Smartphones, Social Media and the Information Superhighway
Years before smartphones and social media dominated pop culture, two UC Santa Barbara professors seemingly divined the explosive future of the information superhighway and then acted on it in a monumental way.
They founded UCSB’s Center for Information Technology and Society (CITS) a decade and a half ago to explore an ever-changing and unwieldy topic: how information technologies are changing the world.
The two academics hailed from different fields: Bruce Bimber taught political science, Kevin Almeroth computer science. They still do. Their collaboration is particularly fitting given that an interdisciplinary approach is a hallmark of the research center. Both founding scholars also remain affiliated with the center, which is celebrating its 15th year.
“They were really ahead of the curve, astute forward thinkers who could see how these emerging technologies were going to have huge repercussions for the way our society is organized,” said Lisa Parks, professor of film and media studies and the center’s current director.
“We bring people together to think about how information technologies — computers, mobile phones, satellites, social media and even the Google Glass — are impacting the way we live, work, solve problems and govern ourselves,” she said.

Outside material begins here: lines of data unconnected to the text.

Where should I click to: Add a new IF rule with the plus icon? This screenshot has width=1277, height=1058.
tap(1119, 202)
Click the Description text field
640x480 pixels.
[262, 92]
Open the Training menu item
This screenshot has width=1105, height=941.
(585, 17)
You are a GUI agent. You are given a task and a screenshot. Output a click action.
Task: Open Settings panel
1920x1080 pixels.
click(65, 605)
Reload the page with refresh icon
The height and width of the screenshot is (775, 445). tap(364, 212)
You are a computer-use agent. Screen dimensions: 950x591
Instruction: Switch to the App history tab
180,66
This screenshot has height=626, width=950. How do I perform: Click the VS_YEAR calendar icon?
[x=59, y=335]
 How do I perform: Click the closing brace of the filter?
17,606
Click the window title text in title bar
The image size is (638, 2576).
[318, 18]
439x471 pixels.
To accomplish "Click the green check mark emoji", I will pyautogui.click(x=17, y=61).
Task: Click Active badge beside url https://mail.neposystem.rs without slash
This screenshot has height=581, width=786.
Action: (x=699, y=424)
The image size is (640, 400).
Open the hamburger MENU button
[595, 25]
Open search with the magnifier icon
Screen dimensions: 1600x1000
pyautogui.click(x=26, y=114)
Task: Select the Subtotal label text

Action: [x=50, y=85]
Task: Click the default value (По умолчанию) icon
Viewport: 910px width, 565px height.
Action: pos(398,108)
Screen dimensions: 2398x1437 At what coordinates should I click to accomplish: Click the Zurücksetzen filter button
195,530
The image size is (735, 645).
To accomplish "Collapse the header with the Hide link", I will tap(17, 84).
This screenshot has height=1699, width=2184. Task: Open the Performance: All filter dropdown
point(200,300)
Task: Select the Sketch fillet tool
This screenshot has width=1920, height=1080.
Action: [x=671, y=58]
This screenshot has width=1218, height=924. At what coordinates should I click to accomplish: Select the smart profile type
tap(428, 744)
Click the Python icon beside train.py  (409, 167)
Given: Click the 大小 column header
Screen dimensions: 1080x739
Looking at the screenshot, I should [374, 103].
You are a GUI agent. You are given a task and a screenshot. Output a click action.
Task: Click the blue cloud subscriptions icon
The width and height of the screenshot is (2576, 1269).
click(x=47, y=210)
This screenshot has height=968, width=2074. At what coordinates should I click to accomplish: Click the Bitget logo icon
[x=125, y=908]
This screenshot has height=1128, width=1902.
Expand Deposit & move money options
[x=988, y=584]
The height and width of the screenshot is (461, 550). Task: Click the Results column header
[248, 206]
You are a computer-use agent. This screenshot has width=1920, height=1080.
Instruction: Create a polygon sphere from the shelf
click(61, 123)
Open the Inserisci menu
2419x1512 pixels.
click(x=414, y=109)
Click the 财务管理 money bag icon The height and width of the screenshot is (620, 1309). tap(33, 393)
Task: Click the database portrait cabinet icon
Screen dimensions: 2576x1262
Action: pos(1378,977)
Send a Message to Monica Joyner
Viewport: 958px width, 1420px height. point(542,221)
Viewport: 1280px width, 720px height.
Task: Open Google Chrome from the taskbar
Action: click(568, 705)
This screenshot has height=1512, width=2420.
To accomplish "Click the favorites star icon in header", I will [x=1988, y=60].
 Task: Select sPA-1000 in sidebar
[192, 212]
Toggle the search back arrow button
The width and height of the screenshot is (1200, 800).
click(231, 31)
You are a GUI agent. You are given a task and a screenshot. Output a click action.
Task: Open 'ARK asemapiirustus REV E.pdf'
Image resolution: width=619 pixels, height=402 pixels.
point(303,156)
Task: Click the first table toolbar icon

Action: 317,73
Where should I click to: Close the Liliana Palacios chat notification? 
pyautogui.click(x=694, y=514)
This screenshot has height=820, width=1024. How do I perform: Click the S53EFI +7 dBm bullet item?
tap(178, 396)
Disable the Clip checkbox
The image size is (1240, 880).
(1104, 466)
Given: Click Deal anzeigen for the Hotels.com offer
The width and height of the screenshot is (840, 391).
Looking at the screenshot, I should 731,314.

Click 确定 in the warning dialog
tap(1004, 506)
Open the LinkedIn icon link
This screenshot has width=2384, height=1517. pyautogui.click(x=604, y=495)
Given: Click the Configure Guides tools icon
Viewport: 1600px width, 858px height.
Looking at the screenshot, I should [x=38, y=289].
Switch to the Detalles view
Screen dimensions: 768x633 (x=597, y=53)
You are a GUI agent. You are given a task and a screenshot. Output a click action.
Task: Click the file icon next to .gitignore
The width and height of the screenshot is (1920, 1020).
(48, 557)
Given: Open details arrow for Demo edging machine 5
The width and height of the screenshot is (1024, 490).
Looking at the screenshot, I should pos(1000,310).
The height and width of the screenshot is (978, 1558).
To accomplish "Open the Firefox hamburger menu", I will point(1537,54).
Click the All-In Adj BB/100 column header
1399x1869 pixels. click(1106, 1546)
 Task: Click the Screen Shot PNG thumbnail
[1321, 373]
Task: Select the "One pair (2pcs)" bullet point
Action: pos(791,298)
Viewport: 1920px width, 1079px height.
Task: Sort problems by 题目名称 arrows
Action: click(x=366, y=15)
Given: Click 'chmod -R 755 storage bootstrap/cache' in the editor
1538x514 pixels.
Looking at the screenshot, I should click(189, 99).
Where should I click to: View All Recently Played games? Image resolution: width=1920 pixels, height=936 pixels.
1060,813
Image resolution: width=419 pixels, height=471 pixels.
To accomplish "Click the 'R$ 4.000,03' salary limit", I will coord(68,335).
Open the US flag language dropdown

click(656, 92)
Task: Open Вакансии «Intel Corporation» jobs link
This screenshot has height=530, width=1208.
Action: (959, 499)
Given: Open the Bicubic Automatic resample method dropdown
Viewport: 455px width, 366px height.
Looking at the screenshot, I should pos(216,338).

Research at CITS is currently driven by 44 faculty members from more than a dozen departments across campus that include the expected (computer science, communication, electrical engineering) and the potentially surprising (art, English, sociology).
“One of our sources of pride is how genuinely multidisciplinary we are,” said Parks. “We’ll have a geographer working with an artist and a psychologist at the same time. They are pieces of a puzzle that fit together to investigate big research questions related to technology and society.”
For a project examining Internet freedom across three countries — Zambia, Turkey and Mongolia — scholars from the computer science, communications and film and media studies departments have teamed up.
Funded by a grant from the U.S. State Department, they are studying whether people in those countries can talk freely online and use social media without reprisal. Researchers plan to share their findings with organizations that fight repression around the world.
Another project is attempting to bring affordable Internet access to rural communities in Southern Africa “in a way that is sustainable and scaled to local capacities,” said Parks, who is leading the effort with Elizabeth Belding, a UCSB professor of computer science and the center’s associate director.
“People there make less than a dollar a day and don’t have access to electricity,” Parks explained. “Many have mobile phones and can receive incoming calls but can’t afford talk time. We’ve been partnering with that community in an effort to improve their connectivity.”
Parks has traveled to Zambia with graduate students several times to do field work to evaluate the community’s needs and interests. They shared their information with computer scientists charged with developing the network. One tangible result of the 3-year-old endeavor: Belding’s team has developed a free experimental local mobile phone network called VillageCell that has been piloted within the community of Macha, Zambia. The project is funded by a $1.2 million grant from the National Science Foundation.
Through public lectures and programs — more than two-dozen in the past two years — the center shares its research with the campus and wider community. Topics have included the relationship among the mind, brain and virtual reality; the history of air war and drones; and the digital divide, the gulf between those who have easy access to computers and those who do not.
The center also supports an optional Ph.D. emphasis in technology and society that is available to students enrolled in participating academic departments in engineering, social sciences and the humanities. “We’ve placed several of our graduates in really good positions at prestigious research institutions,” Parks said.
When asked how often the center’s projects effect real change in the world, Parks paused before answering. “Every single day,” she said, “in the sense that we are all teaching in the classroom, encouraging new generations of students to think about how our technologies shape our world.”